Der Ex-Katholik Drewermann würdigt die historischen Verdienste des protestantischen Urvaters Luther, ohne dabei der Versuchung zu erliegen, ein Heiligenbild des Reformators zu zeichnen. Seinen Antisemitismus und seine Rechthaberei spricht Drewermann ebenso an, wie Luthers Mut und Beharrlichkeit, gegen alle Widerstände, seinen Landsleuten die Bibel und damit den christlichen Glauben verständlich und damit nachvollziehbar zu machen.
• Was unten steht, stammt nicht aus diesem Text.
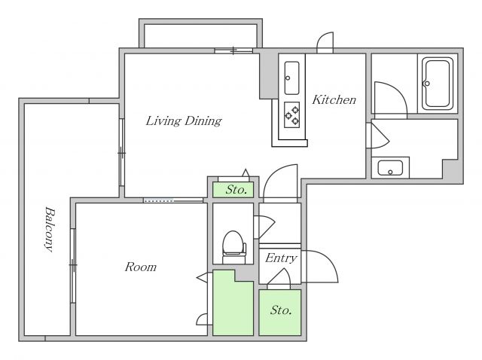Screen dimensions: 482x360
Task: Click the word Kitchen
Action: click(x=334, y=99)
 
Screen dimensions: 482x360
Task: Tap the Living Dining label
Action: click(x=184, y=121)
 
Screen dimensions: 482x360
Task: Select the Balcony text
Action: click(x=49, y=230)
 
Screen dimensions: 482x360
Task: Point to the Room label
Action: click(x=141, y=267)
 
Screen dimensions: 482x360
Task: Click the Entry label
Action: click(x=281, y=258)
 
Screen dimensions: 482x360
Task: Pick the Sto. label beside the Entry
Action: click(x=281, y=310)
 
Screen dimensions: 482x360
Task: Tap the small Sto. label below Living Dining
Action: click(x=236, y=190)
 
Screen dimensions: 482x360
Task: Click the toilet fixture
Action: click(x=234, y=248)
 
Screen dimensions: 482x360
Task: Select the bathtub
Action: click(x=438, y=84)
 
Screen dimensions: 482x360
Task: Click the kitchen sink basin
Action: click(x=291, y=78)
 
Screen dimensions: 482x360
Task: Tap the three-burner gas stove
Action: click(x=291, y=114)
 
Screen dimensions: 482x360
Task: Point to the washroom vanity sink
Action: click(x=390, y=168)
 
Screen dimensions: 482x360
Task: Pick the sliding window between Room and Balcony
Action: click(x=73, y=266)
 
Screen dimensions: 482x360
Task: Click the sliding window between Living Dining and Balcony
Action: click(x=122, y=152)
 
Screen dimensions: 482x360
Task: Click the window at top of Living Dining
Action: click(x=233, y=50)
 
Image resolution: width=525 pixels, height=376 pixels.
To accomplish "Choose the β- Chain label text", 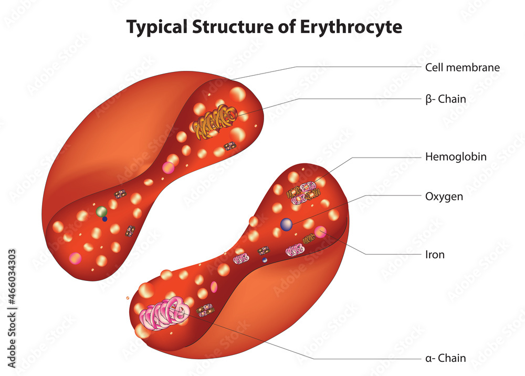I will coord(446,99).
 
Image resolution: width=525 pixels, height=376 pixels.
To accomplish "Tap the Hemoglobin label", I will coord(456,156).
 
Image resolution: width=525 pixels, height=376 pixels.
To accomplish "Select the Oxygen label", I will coord(444,196).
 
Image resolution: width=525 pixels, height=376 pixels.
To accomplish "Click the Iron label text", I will coord(435,255).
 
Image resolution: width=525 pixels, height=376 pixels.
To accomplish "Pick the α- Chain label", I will coord(446,359).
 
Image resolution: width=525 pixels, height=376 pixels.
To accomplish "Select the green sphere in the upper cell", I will coord(102,212).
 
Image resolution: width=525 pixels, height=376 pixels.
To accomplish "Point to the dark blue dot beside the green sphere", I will coord(105,219).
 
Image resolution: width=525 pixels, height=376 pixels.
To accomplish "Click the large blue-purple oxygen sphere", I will coord(286,224).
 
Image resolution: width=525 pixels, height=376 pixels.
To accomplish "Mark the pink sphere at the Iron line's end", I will coord(321,232).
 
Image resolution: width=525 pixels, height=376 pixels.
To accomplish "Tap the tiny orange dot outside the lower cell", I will coord(128,298).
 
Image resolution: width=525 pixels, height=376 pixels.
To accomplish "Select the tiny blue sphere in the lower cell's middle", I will coord(265,260).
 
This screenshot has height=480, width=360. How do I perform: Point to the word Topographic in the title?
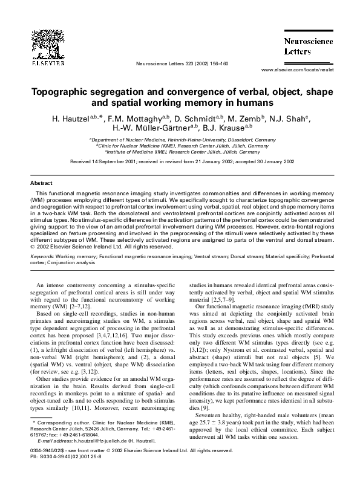pos(64,92)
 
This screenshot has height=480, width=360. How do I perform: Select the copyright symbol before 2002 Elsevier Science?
pos(33,246)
„Luther wollte eigentlich keine  Kirchenspaltung, sondern eine offene Diskussion über die Grundlagen des Glauben. Er hat Jesus von Nazareth und sein Evangelium neu entdeckt, als sich die katholische Kirche schon in Siebenmeilen-Stiefel von der Bergpredigt entfernt hatte“, stellt Drewermann fest.
Bibelbelesen und auch psychoanalytisch fundiert wandert Drewermann durch das von Mut, Glaube und Wahrheitsliebe, aber auch von starken Zweifeln geprägte Leben Luthers und macht deutlich, wo wir heute an Luther anknüpfen können und sollen.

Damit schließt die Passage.